Chip Kahn: You know, one of the dilemmas in the whole area of pay-for-performance is that, you know, obviously it usually has a pricing angle, and it has some kind of volume angle, but it also includes some kind of metrics. But those metrics are usually structural or process.

Patrick Conway: We worked on this.

Chip Kahn: We did, and it was the best you could do at the time. But we’re sort of stuck with a system that at best, I could say, is not dynamic and may not even be relevant to the services that are being provided. It’s really about compliance now. Do you think that AI can—and obviously we have all the data—AI can break the logjam here.

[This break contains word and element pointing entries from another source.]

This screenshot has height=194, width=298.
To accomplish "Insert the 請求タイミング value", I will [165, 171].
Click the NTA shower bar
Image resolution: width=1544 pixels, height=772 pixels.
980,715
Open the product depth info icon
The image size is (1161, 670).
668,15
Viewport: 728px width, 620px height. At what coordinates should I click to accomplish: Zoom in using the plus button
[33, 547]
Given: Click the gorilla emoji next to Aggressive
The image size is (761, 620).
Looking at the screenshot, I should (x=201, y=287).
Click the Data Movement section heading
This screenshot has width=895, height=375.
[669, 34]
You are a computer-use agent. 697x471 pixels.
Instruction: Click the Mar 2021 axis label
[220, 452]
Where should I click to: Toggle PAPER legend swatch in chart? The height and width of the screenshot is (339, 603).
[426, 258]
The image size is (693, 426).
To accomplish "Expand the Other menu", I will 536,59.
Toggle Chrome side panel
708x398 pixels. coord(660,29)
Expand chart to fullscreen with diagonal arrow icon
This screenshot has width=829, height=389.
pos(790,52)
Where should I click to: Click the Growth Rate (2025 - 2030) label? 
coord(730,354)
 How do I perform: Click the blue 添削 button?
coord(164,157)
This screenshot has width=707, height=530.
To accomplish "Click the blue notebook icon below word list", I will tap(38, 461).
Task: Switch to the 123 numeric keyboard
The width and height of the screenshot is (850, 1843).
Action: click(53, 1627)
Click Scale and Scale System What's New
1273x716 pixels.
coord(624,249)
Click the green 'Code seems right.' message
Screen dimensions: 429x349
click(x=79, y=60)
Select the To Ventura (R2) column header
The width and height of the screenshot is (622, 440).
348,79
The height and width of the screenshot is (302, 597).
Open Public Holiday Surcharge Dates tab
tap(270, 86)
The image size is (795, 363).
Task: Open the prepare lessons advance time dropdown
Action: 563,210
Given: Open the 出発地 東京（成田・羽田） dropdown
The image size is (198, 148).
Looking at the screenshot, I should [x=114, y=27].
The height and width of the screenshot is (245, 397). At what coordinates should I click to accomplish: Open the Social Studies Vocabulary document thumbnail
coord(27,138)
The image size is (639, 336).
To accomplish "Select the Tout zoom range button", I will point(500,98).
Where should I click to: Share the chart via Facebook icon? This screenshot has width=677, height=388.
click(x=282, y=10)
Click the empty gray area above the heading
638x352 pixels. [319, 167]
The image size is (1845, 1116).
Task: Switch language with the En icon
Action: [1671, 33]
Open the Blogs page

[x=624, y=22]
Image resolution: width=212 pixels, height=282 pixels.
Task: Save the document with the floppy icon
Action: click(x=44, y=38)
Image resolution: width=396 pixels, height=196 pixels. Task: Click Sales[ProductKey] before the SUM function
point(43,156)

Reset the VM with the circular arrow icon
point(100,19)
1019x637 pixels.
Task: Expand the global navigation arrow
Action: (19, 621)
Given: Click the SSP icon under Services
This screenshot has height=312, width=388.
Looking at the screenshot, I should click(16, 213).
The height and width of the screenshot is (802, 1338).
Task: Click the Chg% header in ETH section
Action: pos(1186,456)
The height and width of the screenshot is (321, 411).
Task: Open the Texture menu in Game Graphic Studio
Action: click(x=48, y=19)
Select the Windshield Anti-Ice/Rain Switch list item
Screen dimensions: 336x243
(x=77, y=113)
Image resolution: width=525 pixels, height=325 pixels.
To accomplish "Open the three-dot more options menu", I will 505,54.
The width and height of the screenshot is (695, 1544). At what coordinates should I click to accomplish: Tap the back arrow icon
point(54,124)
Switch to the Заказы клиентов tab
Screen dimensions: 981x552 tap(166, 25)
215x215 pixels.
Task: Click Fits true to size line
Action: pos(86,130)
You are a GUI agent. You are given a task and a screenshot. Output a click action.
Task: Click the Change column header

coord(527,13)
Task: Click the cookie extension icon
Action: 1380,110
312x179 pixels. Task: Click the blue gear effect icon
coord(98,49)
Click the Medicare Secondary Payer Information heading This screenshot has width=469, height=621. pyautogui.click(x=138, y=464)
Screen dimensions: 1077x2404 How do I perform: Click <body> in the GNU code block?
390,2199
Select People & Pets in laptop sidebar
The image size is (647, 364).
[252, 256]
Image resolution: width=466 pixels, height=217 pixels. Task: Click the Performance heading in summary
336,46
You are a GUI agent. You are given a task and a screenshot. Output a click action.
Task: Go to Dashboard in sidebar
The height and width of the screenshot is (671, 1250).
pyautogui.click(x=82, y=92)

Patrick Conway: I do. I was smiling because we did work on it and you’re right, we did the, you know, Medicare stars, which we put in when I was at CMS. It was the best for the time. It was. It needs to evolve faster to more outcome-oriented measures, to measures that actually matter. And you know, the current administration agrees with that by the way, as do we. So, I do actually think AI and technology may be the final breakthrough, if you will, because one of the biggest limits before, as you know, was the data. Well, I don’t have the outcomes data, I don’t have the clinical data. Oh, it’s too expensive to collect, you know, so we’re just going to rely on claims data because that’s what we have, you know, or a process metric that we happen to have. That was what you had at the time, but now you’re in an era with the AI technology that you should be able to have the data. It should not be costly to collect. You should actually know the health outcomes. And so, I do think it opens up the health outcome and quality measures to be much more meaningful and actually have that parsimonious set we’ve talked about for so long in the various areas that are the measures that matter.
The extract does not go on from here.